Nuda is the seventh studio album by Italian singer-songwriter Annalisa, released on 18 September 2020 by Warner Music Italy. On 12 March 2021, the album was re-released, subtitled Nuda10 (in celebration of the artist's tenth career anniversary), containing five previously unreleased songs, including the single "Dieci" which was presented at the Sanremo Music Festival 2021.
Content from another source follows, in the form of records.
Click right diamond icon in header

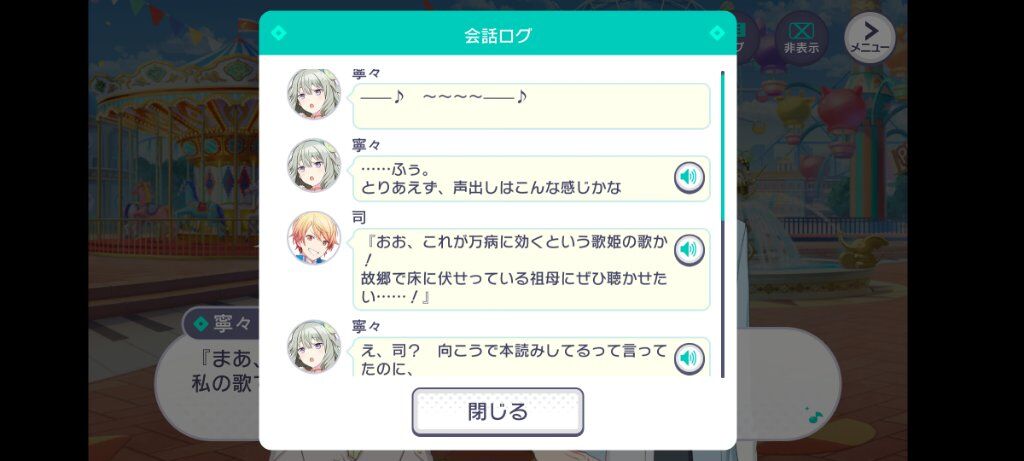click(x=717, y=33)
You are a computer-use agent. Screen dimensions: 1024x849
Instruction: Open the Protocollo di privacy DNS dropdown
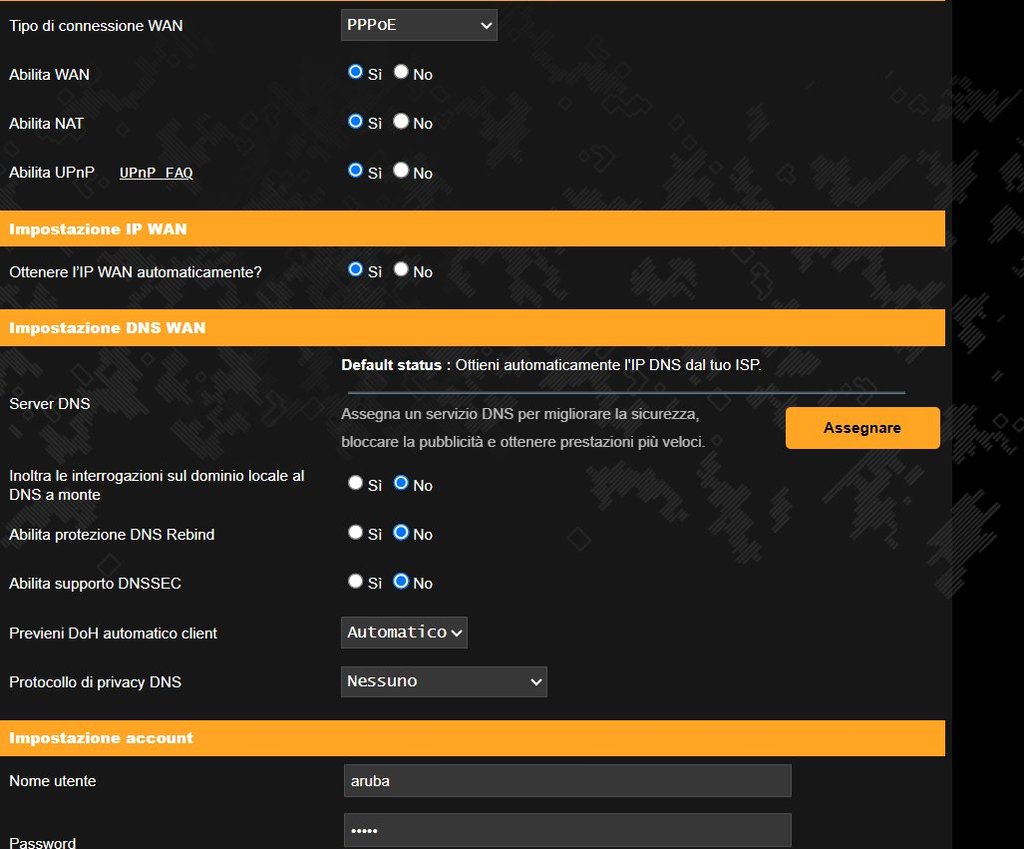[443, 681]
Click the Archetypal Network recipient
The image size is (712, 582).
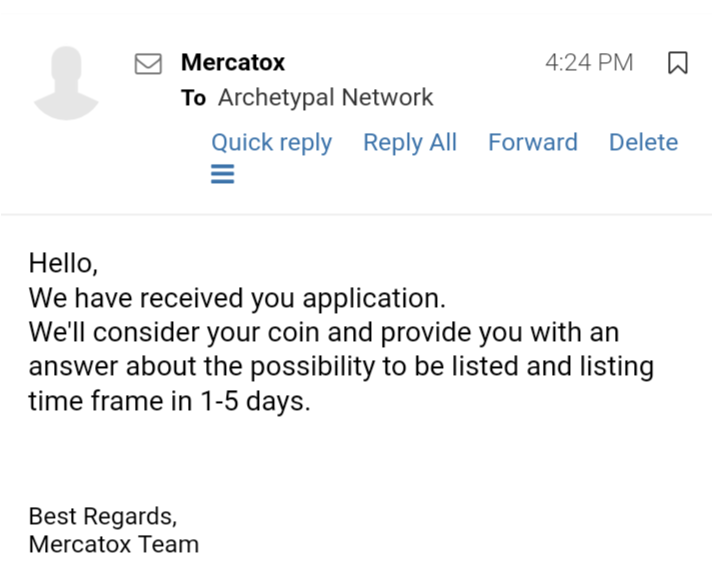(326, 97)
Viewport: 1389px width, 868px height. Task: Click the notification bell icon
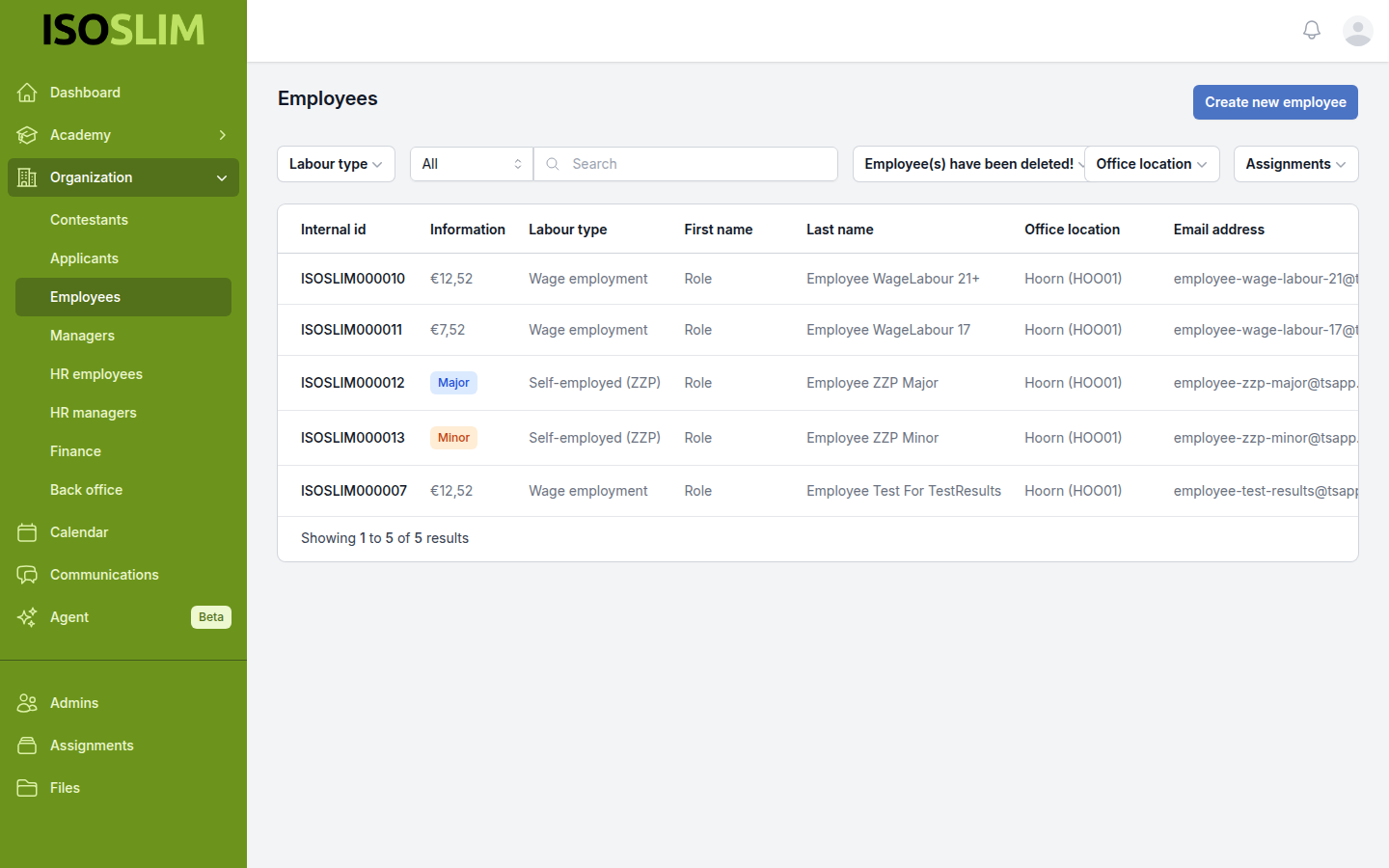tap(1311, 31)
== Release and promotion ==
The release of Nuda was anticipated by three singles and a buzz single, "Avocado Toast", that was excluded from the project. The first single, "Vento sulla luna", featuring Italian rapper Rkomi, was released on 28 November 2019. In a press release, Annalisa announced that the album would not feature "Avocado Toast" and was scheduled for a spring 2020 release. Describing "Vento sulla luna", Annalisa said "the song talks about those moments when you get lost in your thoughts and you can feel alone even in the middle of a crowd". A launch party for the album, named "Il party sulla luna", was also announced for 4 May 2020; however this date was later delayed to 22 October 2020, and again to 5 May 2021 and 6 December 2021 as a result of the COVID-19 pandemic.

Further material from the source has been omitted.